院長の論文が掲載されました

ブログ 2025年2月17日

今回は、Treatment Gapというキーワードに論文を作成しました(執筆依頼があった論文です)。治療の必要があるにも関わらず、実際に治療を受けていない人の数・割合のずれを 「Treatment Gap(治療ギャップ)」といいます。骨粗しょう症だけではなく、多くの疾患で問題となっています。Treatment Gapが生じる原因は多様で、今回の論文は医療者向けの論文ですので、医療者として知っておいた方が良いと考えられるTreatment Gapの原因について紹介しました。そしてGapをなくすために骨粗しょう症の診断方法や重症度分類について解説しました。 

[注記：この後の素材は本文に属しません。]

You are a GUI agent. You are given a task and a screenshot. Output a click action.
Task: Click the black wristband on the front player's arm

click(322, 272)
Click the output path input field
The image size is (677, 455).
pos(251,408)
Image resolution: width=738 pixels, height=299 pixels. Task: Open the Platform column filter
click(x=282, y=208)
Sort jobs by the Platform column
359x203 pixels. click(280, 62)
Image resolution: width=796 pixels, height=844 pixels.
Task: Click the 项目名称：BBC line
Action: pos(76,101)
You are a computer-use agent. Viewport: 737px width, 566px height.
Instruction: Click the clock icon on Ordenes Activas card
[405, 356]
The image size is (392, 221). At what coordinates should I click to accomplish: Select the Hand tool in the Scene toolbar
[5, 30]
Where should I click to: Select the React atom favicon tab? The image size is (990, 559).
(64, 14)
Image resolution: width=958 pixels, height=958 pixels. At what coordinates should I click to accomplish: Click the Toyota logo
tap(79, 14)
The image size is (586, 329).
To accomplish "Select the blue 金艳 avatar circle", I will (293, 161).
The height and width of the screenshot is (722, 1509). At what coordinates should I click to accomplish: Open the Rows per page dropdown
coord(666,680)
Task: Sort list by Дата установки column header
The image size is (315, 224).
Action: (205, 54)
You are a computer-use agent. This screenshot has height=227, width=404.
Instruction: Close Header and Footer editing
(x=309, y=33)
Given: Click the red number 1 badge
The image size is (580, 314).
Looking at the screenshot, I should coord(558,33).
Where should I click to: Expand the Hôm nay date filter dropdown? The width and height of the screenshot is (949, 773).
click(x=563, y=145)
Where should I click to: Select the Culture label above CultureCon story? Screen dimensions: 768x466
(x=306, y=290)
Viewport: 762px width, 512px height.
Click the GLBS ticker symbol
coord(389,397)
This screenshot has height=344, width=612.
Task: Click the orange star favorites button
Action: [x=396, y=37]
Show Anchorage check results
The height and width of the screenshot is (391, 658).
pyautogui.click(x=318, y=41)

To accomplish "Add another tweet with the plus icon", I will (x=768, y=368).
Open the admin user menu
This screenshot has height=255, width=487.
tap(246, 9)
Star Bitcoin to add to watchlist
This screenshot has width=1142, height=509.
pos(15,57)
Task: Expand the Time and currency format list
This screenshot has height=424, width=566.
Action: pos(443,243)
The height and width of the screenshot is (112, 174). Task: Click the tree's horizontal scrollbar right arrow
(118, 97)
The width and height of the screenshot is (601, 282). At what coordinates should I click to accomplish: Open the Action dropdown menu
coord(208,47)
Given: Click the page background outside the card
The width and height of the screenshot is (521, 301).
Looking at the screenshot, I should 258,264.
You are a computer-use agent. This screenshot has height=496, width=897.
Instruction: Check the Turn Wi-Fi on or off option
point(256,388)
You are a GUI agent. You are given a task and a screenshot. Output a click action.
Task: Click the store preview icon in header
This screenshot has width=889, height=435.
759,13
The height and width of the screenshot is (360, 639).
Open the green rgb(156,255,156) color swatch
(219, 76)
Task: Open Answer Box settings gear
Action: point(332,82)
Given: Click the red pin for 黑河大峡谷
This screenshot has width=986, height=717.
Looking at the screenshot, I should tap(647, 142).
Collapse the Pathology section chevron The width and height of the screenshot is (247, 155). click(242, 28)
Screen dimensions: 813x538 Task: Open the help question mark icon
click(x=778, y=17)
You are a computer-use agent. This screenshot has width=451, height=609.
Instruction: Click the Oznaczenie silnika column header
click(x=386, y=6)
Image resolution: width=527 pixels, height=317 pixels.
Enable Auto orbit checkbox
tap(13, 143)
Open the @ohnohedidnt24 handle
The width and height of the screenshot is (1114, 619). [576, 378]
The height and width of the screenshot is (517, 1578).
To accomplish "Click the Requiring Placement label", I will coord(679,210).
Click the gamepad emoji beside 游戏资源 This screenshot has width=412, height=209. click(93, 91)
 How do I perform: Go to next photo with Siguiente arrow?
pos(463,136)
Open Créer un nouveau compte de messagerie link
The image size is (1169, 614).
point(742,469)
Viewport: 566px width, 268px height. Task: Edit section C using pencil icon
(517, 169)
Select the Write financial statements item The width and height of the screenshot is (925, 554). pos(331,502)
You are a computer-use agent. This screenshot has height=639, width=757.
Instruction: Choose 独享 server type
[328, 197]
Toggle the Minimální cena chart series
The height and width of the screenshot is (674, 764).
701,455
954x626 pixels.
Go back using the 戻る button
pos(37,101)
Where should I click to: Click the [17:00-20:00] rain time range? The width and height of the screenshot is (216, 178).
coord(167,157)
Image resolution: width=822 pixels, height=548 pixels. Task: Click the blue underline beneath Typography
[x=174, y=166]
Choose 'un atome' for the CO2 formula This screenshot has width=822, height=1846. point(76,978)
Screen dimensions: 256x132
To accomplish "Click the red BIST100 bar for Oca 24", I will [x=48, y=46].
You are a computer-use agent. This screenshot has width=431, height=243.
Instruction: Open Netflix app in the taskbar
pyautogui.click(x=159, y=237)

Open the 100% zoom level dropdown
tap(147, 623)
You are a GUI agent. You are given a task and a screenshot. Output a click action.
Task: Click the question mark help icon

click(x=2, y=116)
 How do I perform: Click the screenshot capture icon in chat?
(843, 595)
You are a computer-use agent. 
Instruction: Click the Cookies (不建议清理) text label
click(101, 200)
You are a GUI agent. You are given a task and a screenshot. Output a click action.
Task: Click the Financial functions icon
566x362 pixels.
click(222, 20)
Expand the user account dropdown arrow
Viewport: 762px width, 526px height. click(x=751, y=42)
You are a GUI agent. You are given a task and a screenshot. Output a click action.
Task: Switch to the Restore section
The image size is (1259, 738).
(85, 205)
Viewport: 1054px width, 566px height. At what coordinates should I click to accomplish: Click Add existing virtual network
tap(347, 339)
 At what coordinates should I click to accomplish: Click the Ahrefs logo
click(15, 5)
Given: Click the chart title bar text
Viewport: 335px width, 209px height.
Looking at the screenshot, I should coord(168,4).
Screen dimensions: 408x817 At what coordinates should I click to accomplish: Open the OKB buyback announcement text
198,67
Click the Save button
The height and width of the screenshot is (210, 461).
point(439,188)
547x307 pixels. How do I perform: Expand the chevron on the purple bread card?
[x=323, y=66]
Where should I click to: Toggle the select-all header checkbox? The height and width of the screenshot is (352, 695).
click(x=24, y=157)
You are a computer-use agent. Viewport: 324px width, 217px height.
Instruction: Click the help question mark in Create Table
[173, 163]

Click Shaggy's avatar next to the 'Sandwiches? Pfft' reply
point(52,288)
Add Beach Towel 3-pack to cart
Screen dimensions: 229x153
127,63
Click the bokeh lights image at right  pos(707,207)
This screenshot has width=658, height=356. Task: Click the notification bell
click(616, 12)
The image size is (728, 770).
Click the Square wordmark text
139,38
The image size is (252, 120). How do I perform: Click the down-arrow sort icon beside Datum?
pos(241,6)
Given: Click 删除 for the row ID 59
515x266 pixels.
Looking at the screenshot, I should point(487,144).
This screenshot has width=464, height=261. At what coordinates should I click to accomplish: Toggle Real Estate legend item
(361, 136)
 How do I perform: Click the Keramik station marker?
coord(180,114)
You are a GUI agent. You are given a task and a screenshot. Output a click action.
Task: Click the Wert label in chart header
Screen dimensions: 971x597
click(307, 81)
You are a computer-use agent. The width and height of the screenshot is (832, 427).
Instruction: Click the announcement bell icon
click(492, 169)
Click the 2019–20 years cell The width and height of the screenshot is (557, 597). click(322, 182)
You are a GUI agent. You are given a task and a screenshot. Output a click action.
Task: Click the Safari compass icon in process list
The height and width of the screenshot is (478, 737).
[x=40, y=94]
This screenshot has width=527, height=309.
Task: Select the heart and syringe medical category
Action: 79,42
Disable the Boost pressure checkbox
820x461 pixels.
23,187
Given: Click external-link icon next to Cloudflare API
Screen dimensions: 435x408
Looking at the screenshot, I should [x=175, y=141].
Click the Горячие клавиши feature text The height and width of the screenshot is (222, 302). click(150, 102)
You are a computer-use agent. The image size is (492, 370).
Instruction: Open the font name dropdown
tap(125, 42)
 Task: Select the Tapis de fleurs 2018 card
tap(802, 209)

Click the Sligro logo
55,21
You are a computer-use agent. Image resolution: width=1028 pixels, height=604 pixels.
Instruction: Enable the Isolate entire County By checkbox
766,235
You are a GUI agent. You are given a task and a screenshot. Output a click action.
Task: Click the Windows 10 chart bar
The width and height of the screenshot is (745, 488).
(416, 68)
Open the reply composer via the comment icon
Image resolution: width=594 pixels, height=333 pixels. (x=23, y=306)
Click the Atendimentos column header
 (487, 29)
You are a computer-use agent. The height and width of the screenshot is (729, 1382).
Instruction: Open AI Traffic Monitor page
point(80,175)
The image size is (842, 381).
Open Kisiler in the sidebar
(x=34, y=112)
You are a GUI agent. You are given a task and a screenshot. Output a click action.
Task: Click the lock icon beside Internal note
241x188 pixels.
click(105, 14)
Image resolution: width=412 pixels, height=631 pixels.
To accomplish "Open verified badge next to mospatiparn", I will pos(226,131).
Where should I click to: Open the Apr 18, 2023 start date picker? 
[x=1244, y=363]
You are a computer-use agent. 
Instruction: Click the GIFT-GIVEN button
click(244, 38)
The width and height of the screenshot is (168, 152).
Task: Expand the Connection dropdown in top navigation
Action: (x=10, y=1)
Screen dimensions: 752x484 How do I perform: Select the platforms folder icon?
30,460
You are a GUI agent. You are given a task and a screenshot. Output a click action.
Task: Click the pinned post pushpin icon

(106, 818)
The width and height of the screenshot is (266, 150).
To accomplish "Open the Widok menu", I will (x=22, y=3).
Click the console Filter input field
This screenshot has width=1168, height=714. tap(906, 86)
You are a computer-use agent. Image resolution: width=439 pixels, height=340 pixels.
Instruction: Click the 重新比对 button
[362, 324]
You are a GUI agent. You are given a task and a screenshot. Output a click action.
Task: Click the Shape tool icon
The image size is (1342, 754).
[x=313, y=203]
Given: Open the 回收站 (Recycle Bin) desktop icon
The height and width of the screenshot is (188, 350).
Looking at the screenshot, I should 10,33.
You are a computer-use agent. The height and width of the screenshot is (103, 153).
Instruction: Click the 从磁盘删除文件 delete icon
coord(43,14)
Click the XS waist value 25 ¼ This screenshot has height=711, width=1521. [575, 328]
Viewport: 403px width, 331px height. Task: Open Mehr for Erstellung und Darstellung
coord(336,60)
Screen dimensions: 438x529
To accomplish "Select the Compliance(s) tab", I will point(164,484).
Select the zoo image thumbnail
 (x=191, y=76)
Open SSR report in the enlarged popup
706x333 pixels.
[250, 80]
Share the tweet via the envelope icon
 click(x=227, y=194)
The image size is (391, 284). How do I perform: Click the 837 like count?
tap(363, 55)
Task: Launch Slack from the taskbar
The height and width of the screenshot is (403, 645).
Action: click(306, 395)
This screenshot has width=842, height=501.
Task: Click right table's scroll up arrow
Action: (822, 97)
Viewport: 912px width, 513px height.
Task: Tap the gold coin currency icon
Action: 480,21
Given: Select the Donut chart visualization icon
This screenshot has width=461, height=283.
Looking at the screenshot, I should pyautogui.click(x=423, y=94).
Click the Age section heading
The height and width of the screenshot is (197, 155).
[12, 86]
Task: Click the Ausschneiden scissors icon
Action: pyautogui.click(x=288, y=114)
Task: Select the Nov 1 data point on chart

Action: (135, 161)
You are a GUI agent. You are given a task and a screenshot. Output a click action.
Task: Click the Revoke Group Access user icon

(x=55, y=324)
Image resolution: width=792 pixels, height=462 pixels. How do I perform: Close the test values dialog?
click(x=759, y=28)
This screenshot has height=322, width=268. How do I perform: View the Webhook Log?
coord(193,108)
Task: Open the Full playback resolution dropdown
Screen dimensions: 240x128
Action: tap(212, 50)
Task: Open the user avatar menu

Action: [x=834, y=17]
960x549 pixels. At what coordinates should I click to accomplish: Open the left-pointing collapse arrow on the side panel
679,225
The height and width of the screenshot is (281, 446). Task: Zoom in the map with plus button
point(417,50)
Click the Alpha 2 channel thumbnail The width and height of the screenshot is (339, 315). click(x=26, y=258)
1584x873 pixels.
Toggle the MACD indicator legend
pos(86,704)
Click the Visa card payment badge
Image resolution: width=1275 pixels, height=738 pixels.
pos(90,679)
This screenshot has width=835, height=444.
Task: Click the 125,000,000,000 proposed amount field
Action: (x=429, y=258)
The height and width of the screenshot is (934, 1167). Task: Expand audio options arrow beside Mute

さて、治療は誰でも嫌なものです。本質的に好きになる人はいません。病気にならないことが、はるかに良いことです。ただ、現実は残酷で、年齢を重ねるほど、体の異常が生じます。体の異常に対して、治療をするメリットとデメリットを比べた時に、メリットが勝っていると判断される人は治療の対象者になります。多くの慢性疾患では過去の研究結果を参考にして、治療介入した方が良い基準がガイドラインなどの形で提示されています。それに基づき、多くの医師は治療に関する判断をしています。 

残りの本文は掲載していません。